# What is being asked:
Below are the records; count the lines in which "settings" occurs and report only that number.

# Given data:
——————————

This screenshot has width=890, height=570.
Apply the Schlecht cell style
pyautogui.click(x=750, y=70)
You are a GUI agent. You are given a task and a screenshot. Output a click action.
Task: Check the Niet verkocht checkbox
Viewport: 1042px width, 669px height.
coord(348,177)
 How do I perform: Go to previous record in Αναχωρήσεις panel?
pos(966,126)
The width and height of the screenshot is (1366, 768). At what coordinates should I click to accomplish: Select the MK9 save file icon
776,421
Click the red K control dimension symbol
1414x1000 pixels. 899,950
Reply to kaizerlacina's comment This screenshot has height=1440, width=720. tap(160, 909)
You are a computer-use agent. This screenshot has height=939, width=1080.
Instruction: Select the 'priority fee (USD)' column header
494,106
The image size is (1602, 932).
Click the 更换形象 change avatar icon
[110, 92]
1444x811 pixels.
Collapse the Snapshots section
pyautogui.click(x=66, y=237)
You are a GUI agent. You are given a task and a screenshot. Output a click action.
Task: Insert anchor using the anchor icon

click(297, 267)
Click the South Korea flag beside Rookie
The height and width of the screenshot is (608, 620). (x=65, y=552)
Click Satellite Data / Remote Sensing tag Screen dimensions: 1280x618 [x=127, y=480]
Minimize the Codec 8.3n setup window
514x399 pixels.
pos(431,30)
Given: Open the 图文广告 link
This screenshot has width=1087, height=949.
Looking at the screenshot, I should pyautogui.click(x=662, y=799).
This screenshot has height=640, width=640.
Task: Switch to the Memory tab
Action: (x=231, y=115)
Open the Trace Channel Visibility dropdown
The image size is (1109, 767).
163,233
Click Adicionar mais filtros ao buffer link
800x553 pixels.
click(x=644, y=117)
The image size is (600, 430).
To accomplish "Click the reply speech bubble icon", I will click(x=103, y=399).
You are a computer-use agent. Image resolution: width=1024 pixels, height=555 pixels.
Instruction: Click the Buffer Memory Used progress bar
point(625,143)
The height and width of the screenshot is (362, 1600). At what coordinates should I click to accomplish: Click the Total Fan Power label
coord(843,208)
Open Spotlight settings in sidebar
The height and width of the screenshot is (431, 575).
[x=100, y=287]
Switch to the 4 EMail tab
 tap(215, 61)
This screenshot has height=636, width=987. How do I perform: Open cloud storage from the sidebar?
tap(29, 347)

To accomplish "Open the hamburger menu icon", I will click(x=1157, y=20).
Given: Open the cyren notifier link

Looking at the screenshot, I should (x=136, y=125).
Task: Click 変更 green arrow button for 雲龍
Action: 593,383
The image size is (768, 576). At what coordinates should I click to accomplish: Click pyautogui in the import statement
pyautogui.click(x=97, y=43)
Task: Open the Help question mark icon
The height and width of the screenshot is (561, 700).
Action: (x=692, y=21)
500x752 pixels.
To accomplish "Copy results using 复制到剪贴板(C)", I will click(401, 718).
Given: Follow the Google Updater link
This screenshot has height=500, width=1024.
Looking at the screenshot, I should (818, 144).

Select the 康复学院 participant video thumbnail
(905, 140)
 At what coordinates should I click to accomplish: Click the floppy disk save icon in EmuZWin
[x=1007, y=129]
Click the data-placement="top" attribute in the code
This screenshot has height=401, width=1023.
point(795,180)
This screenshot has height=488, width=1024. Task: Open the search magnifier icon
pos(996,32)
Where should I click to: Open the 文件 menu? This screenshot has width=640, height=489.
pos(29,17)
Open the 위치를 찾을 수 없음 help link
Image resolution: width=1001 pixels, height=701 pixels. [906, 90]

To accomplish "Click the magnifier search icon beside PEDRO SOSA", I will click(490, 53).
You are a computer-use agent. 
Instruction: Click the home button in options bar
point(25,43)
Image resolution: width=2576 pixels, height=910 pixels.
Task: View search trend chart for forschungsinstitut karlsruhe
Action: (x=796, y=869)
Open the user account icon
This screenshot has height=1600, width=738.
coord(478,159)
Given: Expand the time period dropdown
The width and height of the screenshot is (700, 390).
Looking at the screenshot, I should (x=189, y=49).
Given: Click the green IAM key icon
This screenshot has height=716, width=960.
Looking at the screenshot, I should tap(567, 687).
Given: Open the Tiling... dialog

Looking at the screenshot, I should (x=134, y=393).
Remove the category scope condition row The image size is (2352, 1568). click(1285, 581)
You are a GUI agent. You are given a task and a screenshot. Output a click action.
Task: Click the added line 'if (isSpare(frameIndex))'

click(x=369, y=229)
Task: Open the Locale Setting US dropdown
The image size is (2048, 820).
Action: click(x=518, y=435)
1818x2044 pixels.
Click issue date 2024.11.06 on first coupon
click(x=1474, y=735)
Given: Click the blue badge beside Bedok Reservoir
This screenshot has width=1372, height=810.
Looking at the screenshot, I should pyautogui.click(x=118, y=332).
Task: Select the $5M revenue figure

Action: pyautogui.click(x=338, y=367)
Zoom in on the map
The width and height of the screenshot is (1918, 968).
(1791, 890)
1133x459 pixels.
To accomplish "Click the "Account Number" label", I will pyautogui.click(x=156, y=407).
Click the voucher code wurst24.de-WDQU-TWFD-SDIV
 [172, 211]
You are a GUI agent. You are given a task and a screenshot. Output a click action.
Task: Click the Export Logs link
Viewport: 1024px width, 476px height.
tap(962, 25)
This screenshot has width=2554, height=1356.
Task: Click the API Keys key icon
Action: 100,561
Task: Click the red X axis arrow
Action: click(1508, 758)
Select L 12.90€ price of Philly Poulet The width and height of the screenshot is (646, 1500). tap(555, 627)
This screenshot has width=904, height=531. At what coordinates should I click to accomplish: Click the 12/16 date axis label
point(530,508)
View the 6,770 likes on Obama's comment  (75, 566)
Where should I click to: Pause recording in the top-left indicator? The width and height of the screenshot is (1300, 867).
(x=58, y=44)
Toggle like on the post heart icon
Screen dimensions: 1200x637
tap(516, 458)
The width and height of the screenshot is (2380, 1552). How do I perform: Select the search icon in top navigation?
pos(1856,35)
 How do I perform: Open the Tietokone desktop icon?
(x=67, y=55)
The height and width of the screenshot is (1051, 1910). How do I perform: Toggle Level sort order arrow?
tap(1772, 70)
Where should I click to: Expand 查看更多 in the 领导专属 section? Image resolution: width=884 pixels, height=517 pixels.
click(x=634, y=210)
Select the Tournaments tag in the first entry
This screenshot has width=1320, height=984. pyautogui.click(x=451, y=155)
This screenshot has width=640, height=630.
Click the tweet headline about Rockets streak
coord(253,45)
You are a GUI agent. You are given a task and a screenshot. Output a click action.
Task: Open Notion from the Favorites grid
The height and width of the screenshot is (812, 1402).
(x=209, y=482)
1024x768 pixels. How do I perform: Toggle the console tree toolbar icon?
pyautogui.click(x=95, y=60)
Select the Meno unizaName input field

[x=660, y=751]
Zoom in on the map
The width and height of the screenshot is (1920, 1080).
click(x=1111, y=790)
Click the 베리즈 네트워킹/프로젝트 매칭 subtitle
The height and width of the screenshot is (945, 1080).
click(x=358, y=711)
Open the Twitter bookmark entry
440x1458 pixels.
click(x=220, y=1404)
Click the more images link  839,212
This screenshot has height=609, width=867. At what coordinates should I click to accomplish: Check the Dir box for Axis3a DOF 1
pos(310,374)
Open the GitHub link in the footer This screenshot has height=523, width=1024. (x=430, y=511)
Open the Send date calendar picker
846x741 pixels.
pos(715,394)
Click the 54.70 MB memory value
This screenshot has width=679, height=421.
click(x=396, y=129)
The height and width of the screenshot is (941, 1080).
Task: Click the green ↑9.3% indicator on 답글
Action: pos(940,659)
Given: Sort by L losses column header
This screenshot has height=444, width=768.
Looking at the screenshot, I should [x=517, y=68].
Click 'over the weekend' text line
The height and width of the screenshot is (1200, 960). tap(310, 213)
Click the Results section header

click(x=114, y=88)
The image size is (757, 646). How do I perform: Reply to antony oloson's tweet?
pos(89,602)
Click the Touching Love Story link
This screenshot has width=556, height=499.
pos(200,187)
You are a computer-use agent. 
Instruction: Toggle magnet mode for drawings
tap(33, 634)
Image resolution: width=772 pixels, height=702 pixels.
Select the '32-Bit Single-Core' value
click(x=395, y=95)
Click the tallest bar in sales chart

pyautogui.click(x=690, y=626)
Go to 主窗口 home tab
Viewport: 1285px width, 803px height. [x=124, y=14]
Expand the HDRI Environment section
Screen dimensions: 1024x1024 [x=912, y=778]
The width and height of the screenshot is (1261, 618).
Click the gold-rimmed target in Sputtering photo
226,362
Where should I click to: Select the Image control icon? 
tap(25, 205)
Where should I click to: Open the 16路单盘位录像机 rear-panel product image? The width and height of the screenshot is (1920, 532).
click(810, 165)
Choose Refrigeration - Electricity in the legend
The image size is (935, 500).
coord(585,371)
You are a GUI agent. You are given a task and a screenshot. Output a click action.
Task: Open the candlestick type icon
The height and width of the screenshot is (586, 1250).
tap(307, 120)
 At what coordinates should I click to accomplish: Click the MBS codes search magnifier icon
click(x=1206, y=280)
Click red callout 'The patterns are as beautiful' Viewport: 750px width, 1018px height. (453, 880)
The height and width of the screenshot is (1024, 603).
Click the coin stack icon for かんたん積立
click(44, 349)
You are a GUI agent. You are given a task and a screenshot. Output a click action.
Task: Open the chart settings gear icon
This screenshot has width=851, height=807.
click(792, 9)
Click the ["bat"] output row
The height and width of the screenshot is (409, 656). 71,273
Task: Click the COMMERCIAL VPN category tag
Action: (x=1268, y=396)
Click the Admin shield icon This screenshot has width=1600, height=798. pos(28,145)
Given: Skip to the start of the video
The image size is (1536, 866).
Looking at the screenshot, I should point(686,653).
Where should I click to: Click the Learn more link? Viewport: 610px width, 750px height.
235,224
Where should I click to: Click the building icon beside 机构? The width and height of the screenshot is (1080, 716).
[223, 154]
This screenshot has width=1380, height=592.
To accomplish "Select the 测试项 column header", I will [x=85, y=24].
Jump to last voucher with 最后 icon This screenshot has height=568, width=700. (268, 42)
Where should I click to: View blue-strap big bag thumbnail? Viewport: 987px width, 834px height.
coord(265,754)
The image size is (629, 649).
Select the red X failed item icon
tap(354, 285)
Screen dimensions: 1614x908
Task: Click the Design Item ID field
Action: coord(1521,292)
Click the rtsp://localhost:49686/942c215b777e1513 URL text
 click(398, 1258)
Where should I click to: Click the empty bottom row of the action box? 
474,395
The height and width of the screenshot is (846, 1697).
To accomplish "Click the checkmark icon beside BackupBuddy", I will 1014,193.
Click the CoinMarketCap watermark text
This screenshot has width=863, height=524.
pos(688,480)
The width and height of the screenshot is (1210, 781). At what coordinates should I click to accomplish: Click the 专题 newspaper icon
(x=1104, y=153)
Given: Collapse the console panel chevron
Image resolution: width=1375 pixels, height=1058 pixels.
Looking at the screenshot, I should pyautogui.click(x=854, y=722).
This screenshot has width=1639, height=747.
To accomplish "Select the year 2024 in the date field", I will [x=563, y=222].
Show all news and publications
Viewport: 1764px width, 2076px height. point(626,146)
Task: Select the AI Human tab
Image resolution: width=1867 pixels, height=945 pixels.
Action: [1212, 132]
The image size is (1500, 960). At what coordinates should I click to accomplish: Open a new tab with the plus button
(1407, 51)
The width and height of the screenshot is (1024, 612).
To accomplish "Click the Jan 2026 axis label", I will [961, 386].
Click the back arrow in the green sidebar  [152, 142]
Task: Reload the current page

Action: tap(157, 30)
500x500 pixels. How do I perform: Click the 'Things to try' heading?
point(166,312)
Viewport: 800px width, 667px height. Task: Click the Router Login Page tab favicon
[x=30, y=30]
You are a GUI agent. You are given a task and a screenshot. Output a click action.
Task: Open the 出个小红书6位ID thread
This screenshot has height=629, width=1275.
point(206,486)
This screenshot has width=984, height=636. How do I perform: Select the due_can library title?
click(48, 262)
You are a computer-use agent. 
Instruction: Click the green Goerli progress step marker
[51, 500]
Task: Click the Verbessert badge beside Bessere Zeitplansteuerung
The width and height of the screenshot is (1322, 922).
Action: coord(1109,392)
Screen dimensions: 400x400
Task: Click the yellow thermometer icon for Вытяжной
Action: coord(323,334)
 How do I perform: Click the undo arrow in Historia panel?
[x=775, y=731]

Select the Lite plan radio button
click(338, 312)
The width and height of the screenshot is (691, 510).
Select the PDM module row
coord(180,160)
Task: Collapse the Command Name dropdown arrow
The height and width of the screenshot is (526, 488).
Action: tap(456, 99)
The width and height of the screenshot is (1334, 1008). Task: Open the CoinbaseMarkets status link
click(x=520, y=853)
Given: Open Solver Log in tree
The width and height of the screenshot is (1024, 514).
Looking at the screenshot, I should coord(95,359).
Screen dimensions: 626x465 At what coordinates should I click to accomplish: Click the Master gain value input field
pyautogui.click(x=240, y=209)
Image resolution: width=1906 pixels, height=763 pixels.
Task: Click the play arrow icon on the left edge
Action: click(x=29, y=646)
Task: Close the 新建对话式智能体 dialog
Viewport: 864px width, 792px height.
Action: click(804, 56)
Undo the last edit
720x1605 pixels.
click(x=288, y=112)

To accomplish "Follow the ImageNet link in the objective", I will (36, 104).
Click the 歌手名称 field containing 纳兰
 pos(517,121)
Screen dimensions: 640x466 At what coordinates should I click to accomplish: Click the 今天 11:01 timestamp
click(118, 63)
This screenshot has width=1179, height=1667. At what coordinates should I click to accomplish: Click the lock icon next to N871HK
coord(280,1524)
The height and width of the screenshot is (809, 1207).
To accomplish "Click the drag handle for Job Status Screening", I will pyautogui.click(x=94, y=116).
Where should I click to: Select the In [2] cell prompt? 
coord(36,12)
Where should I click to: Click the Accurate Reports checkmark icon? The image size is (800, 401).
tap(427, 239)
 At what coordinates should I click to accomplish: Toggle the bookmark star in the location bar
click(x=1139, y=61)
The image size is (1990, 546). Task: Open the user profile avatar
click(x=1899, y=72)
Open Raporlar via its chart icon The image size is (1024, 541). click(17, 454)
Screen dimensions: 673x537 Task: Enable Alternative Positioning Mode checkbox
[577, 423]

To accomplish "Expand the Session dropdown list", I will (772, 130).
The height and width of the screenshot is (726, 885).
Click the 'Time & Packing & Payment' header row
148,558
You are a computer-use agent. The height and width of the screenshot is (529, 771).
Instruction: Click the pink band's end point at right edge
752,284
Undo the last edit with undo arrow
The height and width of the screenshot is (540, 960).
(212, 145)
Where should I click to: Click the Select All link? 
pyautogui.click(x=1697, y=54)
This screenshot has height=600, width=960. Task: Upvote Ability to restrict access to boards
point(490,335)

——————————

# Answer:
2